Together, greater value can be offered
The cooperation with Viru Keskus has lasted for almost 10 years and its pillar is the fact that both parties think about the problems the society faces more broadly. “All our conversations start with what we want to say to the society and what value we offer to people. We can see that there is a reason to make an effort if it creates new value,” explains Helen.
For example, together they are trying to create an urban space with a focus on people but which also has a space for culture. “In 2018, we held an action at the Viru roundabout, defending the Main Street project, where we talked about a people-centered urban space, about the perspective of pedestrians and light traffic.” Together we are looking for ideas that would provide relief for the mental health problems of young people: “This year, Viru Keskus joined the “Youth Creative Hackathon”, which focused on the mental health of young people. Together, we brainstormed how to create an inclusive and inspiring space for young people in Viru Keskus. One where shopping is not a priority, where you can just visit and have a good time,” she speaks about recent cooperation projects.
“Difficult times have led to a deeper analysis of the value we create. The more difficult the obstacles, and the more energy is spent, the stronger the inner knowledge has to be that your effort is justified,” says Helen. The questions – for whom and why – are more acute than ever. “Knowing that you are creating value for the industry, the audience but also for the society in general gives you confidence and motivation. Honesty, clarity and optimism are great values in a crisis, because hopelessness, mistrust, confusion and letting go are as contagious as the virus itself,” Helen explains the values she upholds.
Unforeseeable circumstances are part of the work of a cultural organizer
When the state of emergency and restrictions were enforced, Tallinn Music Week had to reorganize its work, but operating in the wind of constant change is characteristic of this industry. “I guess festival organizers are usually solution-seekers and problem-solvers. In a sense, it is usual for us to have to rethink and solve something all the time,” explains Helen. However, working in such a situation for almost two years is exhausting and the rhythm of working in a constant crisis cannot be maintained for long. “I hope that the pace of vaccination will increase and that we will come up with a smoother and longer-term plan that will save us from hectic decisions and the constant closures and openings,” she adds.

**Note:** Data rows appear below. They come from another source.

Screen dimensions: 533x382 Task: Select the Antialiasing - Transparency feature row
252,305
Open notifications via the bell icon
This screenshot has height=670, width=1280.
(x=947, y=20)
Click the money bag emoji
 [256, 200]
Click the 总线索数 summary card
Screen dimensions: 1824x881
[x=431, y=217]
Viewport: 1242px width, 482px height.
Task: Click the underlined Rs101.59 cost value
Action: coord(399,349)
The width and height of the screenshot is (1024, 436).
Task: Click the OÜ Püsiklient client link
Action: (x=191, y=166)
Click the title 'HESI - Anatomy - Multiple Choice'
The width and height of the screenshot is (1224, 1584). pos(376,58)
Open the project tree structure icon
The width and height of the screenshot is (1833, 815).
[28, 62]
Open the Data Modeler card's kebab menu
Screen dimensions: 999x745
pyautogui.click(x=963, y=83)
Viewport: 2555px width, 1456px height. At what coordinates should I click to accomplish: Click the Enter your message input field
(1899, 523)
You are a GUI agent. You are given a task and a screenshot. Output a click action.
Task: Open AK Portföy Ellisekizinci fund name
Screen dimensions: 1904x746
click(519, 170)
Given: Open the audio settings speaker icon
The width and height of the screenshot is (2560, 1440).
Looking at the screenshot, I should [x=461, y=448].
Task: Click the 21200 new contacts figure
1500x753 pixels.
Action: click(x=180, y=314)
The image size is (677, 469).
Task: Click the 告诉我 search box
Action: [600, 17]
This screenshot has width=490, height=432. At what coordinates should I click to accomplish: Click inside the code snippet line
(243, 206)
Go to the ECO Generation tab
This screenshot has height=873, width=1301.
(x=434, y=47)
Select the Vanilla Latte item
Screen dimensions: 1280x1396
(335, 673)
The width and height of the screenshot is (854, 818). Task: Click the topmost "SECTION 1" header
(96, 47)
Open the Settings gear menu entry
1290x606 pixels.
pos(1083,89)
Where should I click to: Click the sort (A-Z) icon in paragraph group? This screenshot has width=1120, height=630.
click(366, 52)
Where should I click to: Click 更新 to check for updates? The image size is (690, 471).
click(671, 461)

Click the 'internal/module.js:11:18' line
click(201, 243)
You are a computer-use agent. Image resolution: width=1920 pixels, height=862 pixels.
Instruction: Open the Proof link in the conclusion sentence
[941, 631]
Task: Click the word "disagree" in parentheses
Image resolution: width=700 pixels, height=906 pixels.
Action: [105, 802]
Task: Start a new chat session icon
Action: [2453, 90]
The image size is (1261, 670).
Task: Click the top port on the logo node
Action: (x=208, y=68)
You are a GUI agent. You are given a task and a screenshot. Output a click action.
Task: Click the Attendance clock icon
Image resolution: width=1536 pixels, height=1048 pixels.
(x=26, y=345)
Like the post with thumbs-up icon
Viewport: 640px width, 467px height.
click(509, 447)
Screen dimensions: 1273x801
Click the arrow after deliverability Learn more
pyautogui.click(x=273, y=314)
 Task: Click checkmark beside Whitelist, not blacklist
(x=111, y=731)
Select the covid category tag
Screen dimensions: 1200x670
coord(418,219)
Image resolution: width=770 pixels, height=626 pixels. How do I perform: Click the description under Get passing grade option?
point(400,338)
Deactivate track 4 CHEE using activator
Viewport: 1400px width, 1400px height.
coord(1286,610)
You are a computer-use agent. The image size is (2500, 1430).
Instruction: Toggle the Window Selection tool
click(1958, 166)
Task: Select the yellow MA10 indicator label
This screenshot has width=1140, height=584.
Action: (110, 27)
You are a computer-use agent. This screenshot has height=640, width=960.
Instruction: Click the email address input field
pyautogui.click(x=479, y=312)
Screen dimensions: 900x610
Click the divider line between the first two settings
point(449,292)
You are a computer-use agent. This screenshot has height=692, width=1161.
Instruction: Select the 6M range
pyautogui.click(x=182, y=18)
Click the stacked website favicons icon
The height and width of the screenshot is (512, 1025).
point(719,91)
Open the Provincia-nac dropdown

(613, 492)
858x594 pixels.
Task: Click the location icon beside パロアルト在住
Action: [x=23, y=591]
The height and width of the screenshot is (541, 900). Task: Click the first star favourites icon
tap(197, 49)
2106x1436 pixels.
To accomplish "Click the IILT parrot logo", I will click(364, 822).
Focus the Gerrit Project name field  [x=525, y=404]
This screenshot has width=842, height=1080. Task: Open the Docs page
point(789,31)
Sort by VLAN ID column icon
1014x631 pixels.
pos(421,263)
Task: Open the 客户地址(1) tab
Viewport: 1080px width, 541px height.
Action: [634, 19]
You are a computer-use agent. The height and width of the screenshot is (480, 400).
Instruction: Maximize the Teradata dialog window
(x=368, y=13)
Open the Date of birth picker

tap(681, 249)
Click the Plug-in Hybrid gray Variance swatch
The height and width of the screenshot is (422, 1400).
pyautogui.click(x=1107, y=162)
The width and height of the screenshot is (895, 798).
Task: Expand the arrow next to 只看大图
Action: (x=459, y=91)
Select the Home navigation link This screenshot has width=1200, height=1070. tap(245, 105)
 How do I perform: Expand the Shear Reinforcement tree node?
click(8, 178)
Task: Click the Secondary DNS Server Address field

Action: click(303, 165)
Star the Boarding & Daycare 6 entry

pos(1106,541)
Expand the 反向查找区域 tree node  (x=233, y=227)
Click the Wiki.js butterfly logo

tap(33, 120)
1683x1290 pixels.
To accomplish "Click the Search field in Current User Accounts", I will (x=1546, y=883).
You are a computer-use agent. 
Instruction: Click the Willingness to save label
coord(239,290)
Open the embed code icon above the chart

For Helen, the key word during the difficult times is cooperation. “Without cooperation partners, we would not have been able to go through it. The more superficial cooperation relations disappeared and real, faithful cooperation relations remained.” For example, last summer, Tallinn Music Week and Viru Keskus found a solution together, where the festival area and information centre were erected on the terrace of Viru Keskus to make sure that the events could take place as safely as possible.
The past year has been a time of true self-analysis for the culture sector. “We have clearly understood that culture is not an “expenditure”, culture is a catalyst and a trigger – both for the social processes and for the economy,” says Helen. She also adds a fact that is good to know – according to the World Tourism Organization data, 40% of tourism is motivated by culture. “I believe that we, as a field, will emerge more confident and professional than ever from this situation. I believe that good times lie ahead for Estonian creative work. The good news is that controlled cultural events can take place again. We live, we learn, we are creative – courage, clarity and quality are in fashion,” Helen concludes.